# amf polar bear snow thrower



## tom noonan (Nov 23, 2008)

I have a amf snowthrower with an 8 HP techumseh motor, would guess it is from the late 70's to early 80's. it was given to me with no manual or reference guide, i need to know what size spark plug this should take, the one that was in it is an ngk br 9, which i am pretty sure is wrong, it seems to long, i know my 5 hp techumseh takes a champion jc 8. thanks for any info that will help.


----------



## MrChooks (Apr 19, 2008)

:wave: Hi & welcome to TSF

I am not sure what the plug spec is for your engine - but agree with you, that the old side valve (L Head) engines usually used short (not the long reach) plugs.

As the engine makers spec numerous plugs (from different makers) for their engines - I think you will have no trouble getting a correct plug by simply taking your engine make & model number with you when you go to the mower shop. These guys inevitably have books with the correct plugs for various makers' engines and models (often cross referenced from one plug maker to another).

I have an oldish Tecumseh (about 1996) 8 HP L head engine and its plug is RJ17LM - so that might be a starting point for you.

Hope that helps


----------



## SABL (Jul 4, 2008)

Hi Tom,

Yep, it's that time of year for everyone to panic....the snow is on it's way. MrChooks is someone to listen to.... he might not be familiar with snow (I am envious) but he has an intuition that is quite uncanny in regard to small engines. 

I have not researched you exact engine but I find that NAPA carries most parts and specs for many smaller engines. There are many avenues that you can persue to provide maintenance tips but I rely on NAPA to keep me informed.


----------



## tom noonan (Nov 23, 2008)

Thanks for the reply, unfortunatly the machine was given to me and all the number were removed from the engine cover.

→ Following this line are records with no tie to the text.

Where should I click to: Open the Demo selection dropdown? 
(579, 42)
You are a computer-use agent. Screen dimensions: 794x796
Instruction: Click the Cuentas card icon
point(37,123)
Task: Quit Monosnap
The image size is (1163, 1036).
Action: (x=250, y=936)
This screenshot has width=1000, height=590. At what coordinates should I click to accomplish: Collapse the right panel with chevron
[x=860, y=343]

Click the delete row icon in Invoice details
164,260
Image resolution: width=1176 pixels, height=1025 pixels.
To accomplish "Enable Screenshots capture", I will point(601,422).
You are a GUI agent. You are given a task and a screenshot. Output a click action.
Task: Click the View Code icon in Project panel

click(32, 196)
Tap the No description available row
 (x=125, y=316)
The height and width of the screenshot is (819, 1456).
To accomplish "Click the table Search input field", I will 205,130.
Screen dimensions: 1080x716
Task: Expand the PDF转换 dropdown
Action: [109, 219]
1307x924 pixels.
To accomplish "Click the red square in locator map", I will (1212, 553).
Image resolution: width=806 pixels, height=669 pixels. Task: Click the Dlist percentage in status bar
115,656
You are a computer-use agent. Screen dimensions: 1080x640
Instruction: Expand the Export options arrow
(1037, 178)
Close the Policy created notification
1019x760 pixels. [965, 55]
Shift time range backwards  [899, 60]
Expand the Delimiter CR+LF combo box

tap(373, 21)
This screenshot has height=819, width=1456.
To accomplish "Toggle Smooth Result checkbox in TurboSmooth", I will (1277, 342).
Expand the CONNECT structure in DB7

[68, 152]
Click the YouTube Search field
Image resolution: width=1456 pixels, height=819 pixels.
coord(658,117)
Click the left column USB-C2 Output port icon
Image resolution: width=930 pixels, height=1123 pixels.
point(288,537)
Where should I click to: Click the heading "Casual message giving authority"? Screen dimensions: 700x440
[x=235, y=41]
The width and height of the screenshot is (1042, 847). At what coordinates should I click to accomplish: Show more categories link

I will try NAPA or a small engine shop for info. Thanks again


----------



## MrChooks (Apr 19, 2008)

:wave: Tom - that the engine numbers are gone is a pest:sigh: but you should be able to get some help from SABL's suggestion by going down to talk to a NAPA outlet or an experienced outdoor equipment shop armed with as much info as you can gather on your engine (eg Make, size / HP, some idea of year of manufacture etc)

Try to find one where they actually do repairs & maintenance "in house" - not some glitzy show-room outfit that just sells stuff - but who otherwise, _couldn't fix a stamp to an envelope!!_ :upset:

Once you have the the correct thread and electrode length - there shouldn't be too many choices - basically limited to "hot" or "cold" plugs.

Anyway - at the end of the day - plugs are pretty cheap - so if you get a cold plug and later find the engine would run better with a hotter plug - it's only a few $s to replace - the trick is to be certain that electrode length is correct.

Good luck with it all.


----------



## Basementgeek (Feb 7, 2005)

Hi: 

The model number should be stamped on the blower housing/cover.
However if it has a gas tank that mounts to the head bolts, the gas tank could be covering it.

It probably starts with H (HM/HHM/HH).

If the gas tank is mounted to the head bolts, don't remove the head bolts unless you have a torque wrench and know how to use it.

I think you meant CJ8 plug, not JC8. A CJ8 should work OK as it is a kind of general purpose plug for small engines.

BG


----------